I think too much so now I focus it- I write constructively. Before I used to write but it was just bits here and there, random crap that made some sense mixed with a lot of crazy. Now I write proper scripts with a beginning middle AND end! Haha this was hard for me as focus has always been my achilles heel! This writing like this helps my brain thinky thing- now when my brain is whirring at super speed I think about my characters, I have internal dialogues as the different characters (being bipolar/schizo/loony really helps here!) then I sit at my laptop and type all the things I've thought about into my script- i think and think about the story, what happens, what happens next, what she says, what he says, etc and in my mind I write.
I feel like a child- when I'm happy I want to literally laugh loud and jump wildly and scream 'YAY! HAHAHAH' then when I feel sad it's like the world has fallen apart literally, there's no tomorrow, nothing is good, everything will be terrible forever and ever etc. I'm OK with that now, I'm glad that even at age 29 I can feel happy like a child doeseven if I have to put up with the bad part. Not many adults can feel this way. I sometimes feel low and now instead of hiding and being afraid of it I wallow in it- I say to myself 'right, today I'm going to have a sad day' and really revel in it in a hollywood/bollywood movie style- watch the saddest movie, have a good cry , feel sorry for myself and the entire world, relive sad memories, worry, etc but then the next day I get to 'normal'.
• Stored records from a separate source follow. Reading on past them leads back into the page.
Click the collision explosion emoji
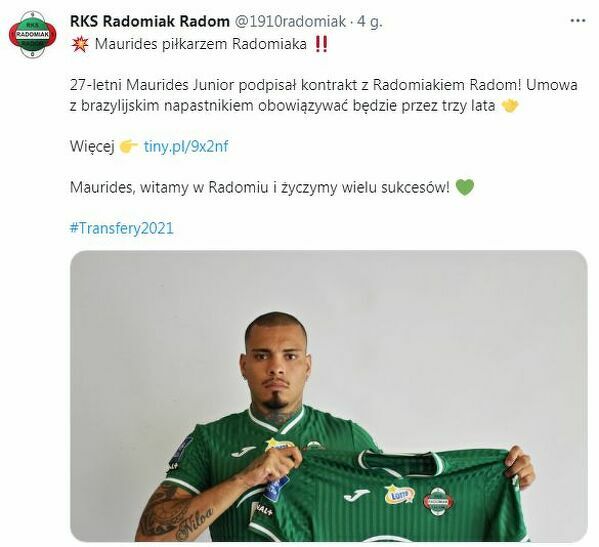The height and width of the screenshot is (547, 599). [x=79, y=44]
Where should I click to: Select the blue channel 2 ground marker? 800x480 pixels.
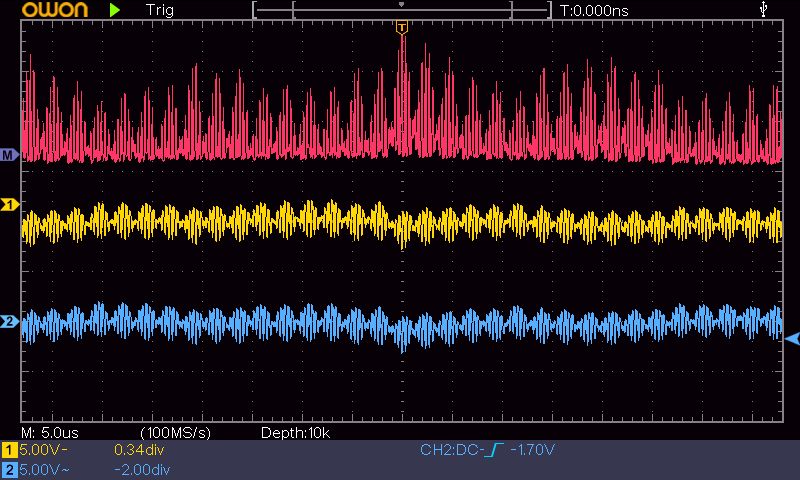coord(9,322)
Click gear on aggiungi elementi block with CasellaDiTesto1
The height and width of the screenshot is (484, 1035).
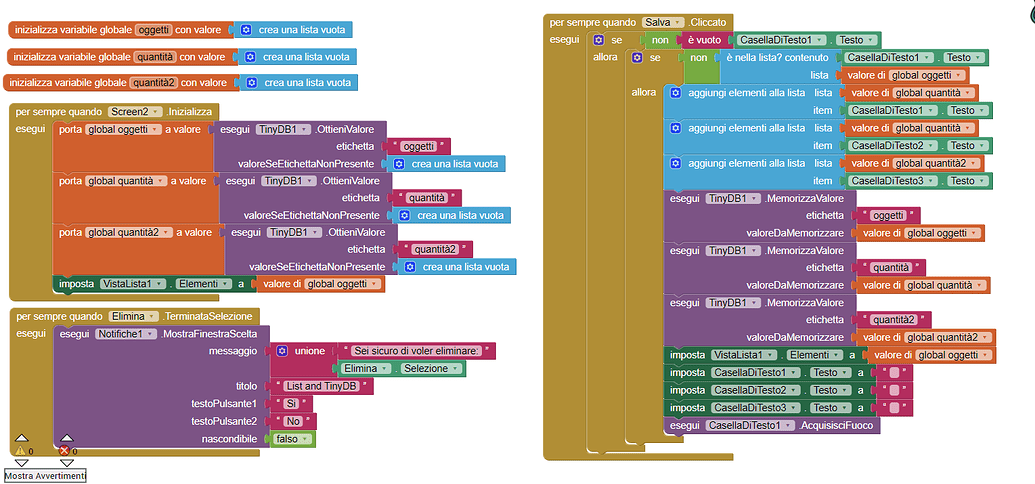pos(675,93)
It's difficult to get to the good place where you're still crazy in the good ways (interesting, childlike, creative) and in control of the bad parts- it's like a glass wall and you're stood on one side, you just have to figure out how to get to the other side and look at yourself and your situation from a different perspective.
I know I'm not 'right' or 'normal' and I know life would be simpler if I was- but generally I feel happy that I'm unique and 'weird'
P.S Are you in the UK?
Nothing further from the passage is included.